- **Supplied material**
-=-=-
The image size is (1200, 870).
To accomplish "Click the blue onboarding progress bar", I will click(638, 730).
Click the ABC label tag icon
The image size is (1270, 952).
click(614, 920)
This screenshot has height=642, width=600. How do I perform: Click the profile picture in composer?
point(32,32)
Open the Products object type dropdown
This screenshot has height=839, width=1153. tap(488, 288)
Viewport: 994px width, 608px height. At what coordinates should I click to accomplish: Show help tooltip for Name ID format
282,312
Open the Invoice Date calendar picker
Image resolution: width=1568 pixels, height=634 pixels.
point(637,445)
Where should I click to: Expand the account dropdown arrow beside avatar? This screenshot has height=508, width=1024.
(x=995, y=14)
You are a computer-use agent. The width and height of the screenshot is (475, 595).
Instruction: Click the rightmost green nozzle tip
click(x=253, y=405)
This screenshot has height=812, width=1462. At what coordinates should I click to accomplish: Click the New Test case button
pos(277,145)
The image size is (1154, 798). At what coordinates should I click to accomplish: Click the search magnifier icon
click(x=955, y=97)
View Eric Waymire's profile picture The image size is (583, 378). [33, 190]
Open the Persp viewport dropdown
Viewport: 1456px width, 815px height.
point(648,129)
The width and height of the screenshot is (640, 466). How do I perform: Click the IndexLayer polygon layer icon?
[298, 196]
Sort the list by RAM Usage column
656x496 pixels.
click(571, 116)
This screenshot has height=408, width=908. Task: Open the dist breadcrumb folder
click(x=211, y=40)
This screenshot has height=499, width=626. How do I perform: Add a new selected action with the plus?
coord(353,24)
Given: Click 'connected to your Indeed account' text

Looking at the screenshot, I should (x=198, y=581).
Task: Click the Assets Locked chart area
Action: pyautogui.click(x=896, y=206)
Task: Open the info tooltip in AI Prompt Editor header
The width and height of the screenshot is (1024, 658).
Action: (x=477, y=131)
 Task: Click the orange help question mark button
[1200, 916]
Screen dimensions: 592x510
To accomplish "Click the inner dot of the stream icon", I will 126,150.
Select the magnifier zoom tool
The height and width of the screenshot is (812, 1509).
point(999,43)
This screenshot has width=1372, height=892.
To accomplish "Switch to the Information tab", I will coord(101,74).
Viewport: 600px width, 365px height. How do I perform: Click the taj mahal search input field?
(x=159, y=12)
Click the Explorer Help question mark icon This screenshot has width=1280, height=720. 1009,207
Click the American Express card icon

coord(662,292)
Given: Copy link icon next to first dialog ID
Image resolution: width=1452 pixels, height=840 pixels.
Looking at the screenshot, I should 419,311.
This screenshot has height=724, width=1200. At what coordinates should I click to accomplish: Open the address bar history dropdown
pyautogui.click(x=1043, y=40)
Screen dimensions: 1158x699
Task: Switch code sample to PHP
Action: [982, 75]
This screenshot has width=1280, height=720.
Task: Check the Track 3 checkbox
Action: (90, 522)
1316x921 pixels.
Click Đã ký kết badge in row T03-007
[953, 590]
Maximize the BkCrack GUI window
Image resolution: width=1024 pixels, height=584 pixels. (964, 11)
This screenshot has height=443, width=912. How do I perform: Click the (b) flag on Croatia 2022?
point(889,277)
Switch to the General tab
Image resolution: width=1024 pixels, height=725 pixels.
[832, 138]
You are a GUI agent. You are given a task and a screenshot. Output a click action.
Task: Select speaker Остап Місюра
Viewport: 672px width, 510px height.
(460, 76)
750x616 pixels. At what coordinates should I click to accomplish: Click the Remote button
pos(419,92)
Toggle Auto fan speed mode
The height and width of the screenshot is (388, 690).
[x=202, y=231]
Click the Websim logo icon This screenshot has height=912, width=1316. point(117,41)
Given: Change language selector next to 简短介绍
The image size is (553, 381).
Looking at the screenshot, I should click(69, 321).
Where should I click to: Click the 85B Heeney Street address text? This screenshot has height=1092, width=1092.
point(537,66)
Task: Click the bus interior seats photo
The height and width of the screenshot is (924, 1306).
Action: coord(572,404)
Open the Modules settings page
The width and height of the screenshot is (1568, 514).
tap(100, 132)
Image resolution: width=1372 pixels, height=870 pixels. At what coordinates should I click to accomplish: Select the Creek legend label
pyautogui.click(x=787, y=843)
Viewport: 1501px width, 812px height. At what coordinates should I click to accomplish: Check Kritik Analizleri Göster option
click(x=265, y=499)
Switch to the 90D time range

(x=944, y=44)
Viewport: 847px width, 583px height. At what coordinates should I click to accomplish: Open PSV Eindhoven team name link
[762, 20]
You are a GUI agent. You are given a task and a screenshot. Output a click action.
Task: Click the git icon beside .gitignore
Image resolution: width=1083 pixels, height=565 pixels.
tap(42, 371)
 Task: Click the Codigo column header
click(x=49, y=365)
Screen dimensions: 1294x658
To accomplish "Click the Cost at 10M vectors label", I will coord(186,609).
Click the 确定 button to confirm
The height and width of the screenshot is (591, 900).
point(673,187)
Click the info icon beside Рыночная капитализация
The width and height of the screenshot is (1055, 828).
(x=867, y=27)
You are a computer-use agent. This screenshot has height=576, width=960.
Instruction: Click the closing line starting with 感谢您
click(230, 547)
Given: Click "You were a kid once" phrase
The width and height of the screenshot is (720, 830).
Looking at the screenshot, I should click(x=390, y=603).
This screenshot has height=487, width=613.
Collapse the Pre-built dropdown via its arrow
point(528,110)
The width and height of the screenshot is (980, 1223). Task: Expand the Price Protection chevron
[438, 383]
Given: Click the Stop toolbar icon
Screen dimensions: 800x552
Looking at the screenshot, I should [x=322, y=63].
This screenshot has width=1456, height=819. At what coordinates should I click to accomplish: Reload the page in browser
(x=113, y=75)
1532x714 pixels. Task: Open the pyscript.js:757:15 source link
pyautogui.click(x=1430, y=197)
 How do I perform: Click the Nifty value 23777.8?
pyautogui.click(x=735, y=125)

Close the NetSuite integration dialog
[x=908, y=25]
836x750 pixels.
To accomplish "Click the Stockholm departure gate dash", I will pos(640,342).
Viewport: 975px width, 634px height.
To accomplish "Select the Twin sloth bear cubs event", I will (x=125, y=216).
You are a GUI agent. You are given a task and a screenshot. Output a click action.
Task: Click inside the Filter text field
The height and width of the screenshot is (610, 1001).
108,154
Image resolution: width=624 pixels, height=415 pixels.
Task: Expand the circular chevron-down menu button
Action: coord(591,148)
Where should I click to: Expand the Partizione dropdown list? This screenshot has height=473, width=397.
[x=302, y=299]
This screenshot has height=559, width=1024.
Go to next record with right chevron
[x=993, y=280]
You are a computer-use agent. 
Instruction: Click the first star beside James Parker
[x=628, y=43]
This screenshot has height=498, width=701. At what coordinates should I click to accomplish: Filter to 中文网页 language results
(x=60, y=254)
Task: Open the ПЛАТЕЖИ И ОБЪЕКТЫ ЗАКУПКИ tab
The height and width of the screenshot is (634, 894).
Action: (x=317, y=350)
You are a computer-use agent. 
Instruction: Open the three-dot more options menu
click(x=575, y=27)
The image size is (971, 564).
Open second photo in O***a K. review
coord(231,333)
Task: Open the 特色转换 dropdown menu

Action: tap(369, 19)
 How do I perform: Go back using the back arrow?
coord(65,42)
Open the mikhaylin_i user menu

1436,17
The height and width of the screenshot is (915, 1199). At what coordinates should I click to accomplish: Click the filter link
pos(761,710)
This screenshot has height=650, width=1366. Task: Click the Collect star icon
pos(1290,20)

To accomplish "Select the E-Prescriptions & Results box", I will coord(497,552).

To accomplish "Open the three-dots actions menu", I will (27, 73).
-=-=-
- **Work to complete**
Every record above needs to be returned in full, exactly.

- **Result**
The image size is (1200, 870).
To accomplish "Click the blue onboarding progress bar", I will click(638, 730).
Click the ABC label tag icon
The image size is (1270, 952).
click(614, 920)
This screenshot has height=642, width=600. How do I perform: Click the profile picture in composer?
point(32,32)
Open the Products object type dropdown
This screenshot has height=839, width=1153. tap(488, 288)
Viewport: 994px width, 608px height. At what coordinates should I click to accomplish: Show help tooltip for Name ID format
282,312
Open the Invoice Date calendar picker
Image resolution: width=1568 pixels, height=634 pixels.
point(637,445)
Where should I click to: Expand the account dropdown arrow beside avatar? This screenshot has height=508, width=1024.
(x=995, y=14)
You are a computer-use agent. The width and height of the screenshot is (475, 595).
Instruction: Click the rightmost green nozzle tip
click(x=253, y=405)
This screenshot has height=812, width=1462. At what coordinates should I click to accomplish: Click the New Test case button
pos(277,145)
The image size is (1154, 798). At what coordinates should I click to accomplish: Click the search magnifier icon
click(x=955, y=97)
View Eric Waymire's profile picture The image size is (583, 378). [33, 190]
Open the Persp viewport dropdown
Viewport: 1456px width, 815px height.
point(648,129)
The width and height of the screenshot is (640, 466). How do I perform: Click the IndexLayer polygon layer icon?
[298, 196]
Sort the list by RAM Usage column
656x496 pixels.
click(571, 116)
This screenshot has height=408, width=908. Task: Open the dist breadcrumb folder
click(x=211, y=40)
This screenshot has height=499, width=626. How do I perform: Add a new selected action with the plus?
coord(353,24)
Given: Click 'connected to your Indeed account' text

Looking at the screenshot, I should (x=198, y=581).
Task: Click the Assets Locked chart area
Action: pyautogui.click(x=896, y=206)
Task: Open the info tooltip in AI Prompt Editor header
The width and height of the screenshot is (1024, 658).
Action: (x=477, y=131)
 Task: Click the orange help question mark button
[1200, 916]
Screen dimensions: 592x510
To accomplish "Click the inner dot of the stream icon", I will 126,150.
Select the magnifier zoom tool
The height and width of the screenshot is (812, 1509).
point(999,43)
This screenshot has width=1372, height=892.
To accomplish "Switch to the Information tab", I will coord(101,74).
Viewport: 600px width, 365px height. How do I perform: Click the taj mahal search input field?
(x=159, y=12)
Click the Explorer Help question mark icon This screenshot has width=1280, height=720. 1009,207
Click the American Express card icon

coord(662,292)
Given: Copy link icon next to first dialog ID
Image resolution: width=1452 pixels, height=840 pixels.
Looking at the screenshot, I should 419,311.
This screenshot has height=724, width=1200. At what coordinates should I click to accomplish: Open the address bar history dropdown
pyautogui.click(x=1043, y=40)
Screen dimensions: 1158x699
Task: Switch code sample to PHP
Action: [982, 75]
This screenshot has width=1280, height=720.
Task: Check the Track 3 checkbox
Action: (90, 522)
1316x921 pixels.
Click Đã ký kết badge in row T03-007
[953, 590]
Maximize the BkCrack GUI window
Image resolution: width=1024 pixels, height=584 pixels. (964, 11)
This screenshot has height=443, width=912. How do I perform: Click the (b) flag on Croatia 2022?
point(889,277)
Switch to the General tab
Image resolution: width=1024 pixels, height=725 pixels.
[832, 138]
You are a GUI agent. You are given a task and a screenshot. Output a click action.
Task: Select speaker Остап Місюра
Viewport: 672px width, 510px height.
(460, 76)
750x616 pixels. At what coordinates should I click to accomplish: Click the Remote button
pos(419,92)
Toggle Auto fan speed mode
The height and width of the screenshot is (388, 690).
[x=202, y=231]
Click the Websim logo icon This screenshot has height=912, width=1316. point(117,41)
Given: Change language selector next to 简短介绍
The image size is (553, 381).
Looking at the screenshot, I should click(69, 321).
Where should I click to: Click the 85B Heeney Street address text? This screenshot has height=1092, width=1092.
point(537,66)
Task: Click the bus interior seats photo
The height and width of the screenshot is (924, 1306).
Action: coord(572,404)
Open the Modules settings page
The width and height of the screenshot is (1568, 514).
tap(100, 132)
Image resolution: width=1372 pixels, height=870 pixels. At what coordinates should I click to accomplish: Select the Creek legend label
pyautogui.click(x=787, y=843)
Viewport: 1501px width, 812px height. At what coordinates should I click to accomplish: Check Kritik Analizleri Göster option
click(x=265, y=499)
Switch to the 90D time range

(x=944, y=44)
Viewport: 847px width, 583px height. At what coordinates should I click to accomplish: Open PSV Eindhoven team name link
[762, 20]
You are a GUI agent. You are given a task and a screenshot. Output a click action.
Task: Click the git icon beside .gitignore
Image resolution: width=1083 pixels, height=565 pixels.
tap(42, 371)
 Task: Click the Codigo column header
click(x=49, y=365)
Screen dimensions: 1294x658
To accomplish "Click the Cost at 10M vectors label", I will coord(186,609).
Click the 确定 button to confirm
The height and width of the screenshot is (591, 900).
point(673,187)
Click the info icon beside Рыночная капитализация
The width and height of the screenshot is (1055, 828).
(x=867, y=27)
You are a computer-use agent. This screenshot has height=576, width=960.
Instruction: Click the closing line starting with 感谢您
click(230, 547)
Given: Click "You were a kid once" phrase
The width and height of the screenshot is (720, 830).
Looking at the screenshot, I should click(x=390, y=603).
This screenshot has height=487, width=613.
Collapse the Pre-built dropdown via its arrow
point(528,110)
The width and height of the screenshot is (980, 1223). Task: Expand the Price Protection chevron
[438, 383]
Given: Click the Stop toolbar icon
Screen dimensions: 800x552
Looking at the screenshot, I should [x=322, y=63].
This screenshot has width=1456, height=819. At what coordinates should I click to accomplish: Reload the page in browser
(x=113, y=75)
1532x714 pixels. Task: Open the pyscript.js:757:15 source link
pyautogui.click(x=1430, y=197)
 How do I perform: Click the Nifty value 23777.8?
pyautogui.click(x=735, y=125)

Close the NetSuite integration dialog
[x=908, y=25]
836x750 pixels.
To accomplish "Click the Stockholm departure gate dash", I will pos(640,342).
Viewport: 975px width, 634px height.
To accomplish "Select the Twin sloth bear cubs event", I will (x=125, y=216).
You are a GUI agent. You are given a task and a screenshot. Output a click action.
Task: Click inside the Filter text field
The height and width of the screenshot is (610, 1001).
108,154
Image resolution: width=624 pixels, height=415 pixels.
Task: Expand the circular chevron-down menu button
Action: coord(591,148)
Where should I click to: Expand the Partizione dropdown list? This screenshot has height=473, width=397.
[x=302, y=299]
This screenshot has height=559, width=1024.
Go to next record with right chevron
[x=993, y=280]
You are a computer-use agent. 
Instruction: Click the first star beside James Parker
[x=628, y=43]
This screenshot has height=498, width=701. At what coordinates should I click to accomplish: Filter to 中文网页 language results
(x=60, y=254)
Task: Open the ПЛАТЕЖИ И ОБЪЕКТЫ ЗАКУПКИ tab
The height and width of the screenshot is (634, 894).
Action: (x=317, y=350)
You are a computer-use agent. 
Instruction: Open the three-dot more options menu
click(x=575, y=27)
The image size is (971, 564).
Open second photo in O***a K. review
coord(231,333)
Task: Open the 特色转换 dropdown menu

Action: tap(369, 19)
 How do I perform: Go back using the back arrow?
coord(65,42)
Open the mikhaylin_i user menu

1436,17
The height and width of the screenshot is (915, 1199). At what coordinates should I click to accomplish: Click the filter link
pos(761,710)
This screenshot has height=650, width=1366. Task: Click the Collect star icon
pos(1290,20)

To accomplish "Select the E-Prescriptions & Results box", I will coord(497,552).

To accomplish "Open the three-dots actions menu", I will (27, 73).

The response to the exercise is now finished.